Assekrem is a famous and often-visited point, where Charles de Foucauld built a hermitage in 1911.

The highlands are believed to be one of the main sources of the Tamanrasset River, an ancient river that flowed during the African humid period and was named after the main city nearby, Tamanrasset. The city was built in a desert valley, or wadi, that was part of the ancient watercourse.

==Environment==
The Hoggar Mountains range typically experiences hot summers, with a cold winter climate. Temperatures fall below freezing over winter nights. Rainfall is rare and sporadic year-round. However, since the climate is less extreme than in most other areas of the Sahara, the mountains are a major location for biodiversity, including a number of relict species. The mountains are part of the West Saharan montane xeric woodlands ecoregion.

===Flora and fauna ===
Vegetation in this area includes trees such as Vachellia tortilis, Vachellia seyal, myrtle and Tamarix aphylla which are scattered throughout the area. Other plants may include Citrullus colocynthis and Calotropis procera.

Slightly to the west of the Hoggar range, a population of the endangered African wild dog (Lycaon pictus) remained viable into the 20th century, but is now thought to be extirpated within this entire region. Relict populations of the West African crocodile persisted in the Hoggar Mountains until the early 20th century.

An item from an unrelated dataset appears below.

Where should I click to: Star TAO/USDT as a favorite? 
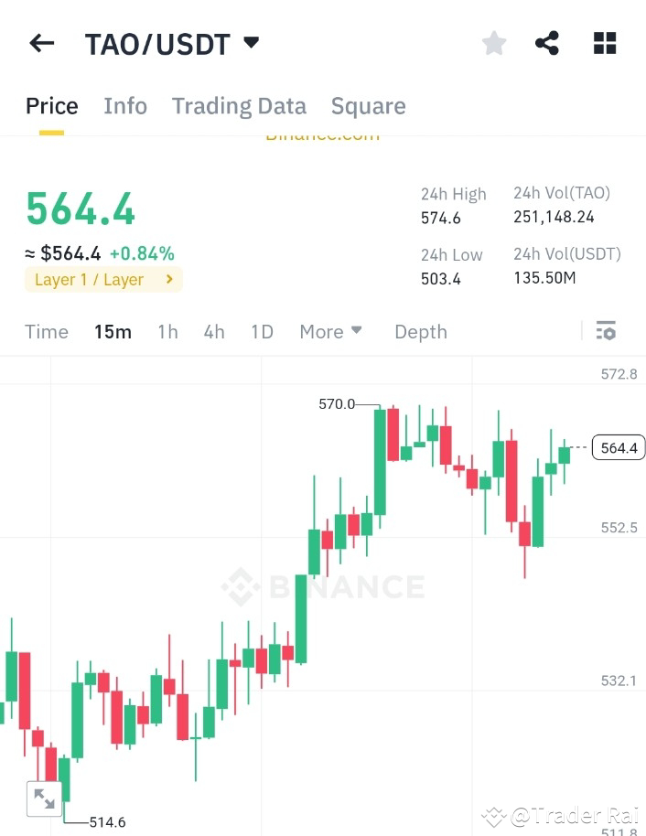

Analysis of collected scat in 2006 showed the presence of the Northwest African cheetah in the region. Between August 2008 and November 2010, four individuals were recorded by camera traps. A single cheetah was filmed and photographed by Algerian naturalists in 2020 in the national park in the Atakor volcanic field. The park also contains a population of herbivores such as the saharan subspecies of the barbary sheep and the Dorcas gazelle.

The park has been designated an Important Bird Area (IBA) by BirdLife International because it supports significant populations of spotted, crowned and Lichtenstein's sandgrouse, pharaoh eagle-owls, pallid harriers, greater hoopoe-larks, bar-tailed and desert larks, pale rock martins, fulvous babblers, white-crowned and mourning wheatears, desert sparrows and trumpeter finches.

==History==
Prehistoric settlement is evident from extant rock paintings dating to 6000 BC. The Hoggar Massif is the land of the Kel Ahaggar Tuareg. The tomb of Tin Hinan, the woman believed to be the matriarch of the Tuareg, is located at Abalessa, an oasis near Tamanrasset.

The hermitage of Charles de Foucauld, which continues to be inhabited by a few Catholic monks, is at the top of the Assekrem plateau in the Hoggar Mountains.

Underground atomic tests were conducted by France in the mountains in the 1960s.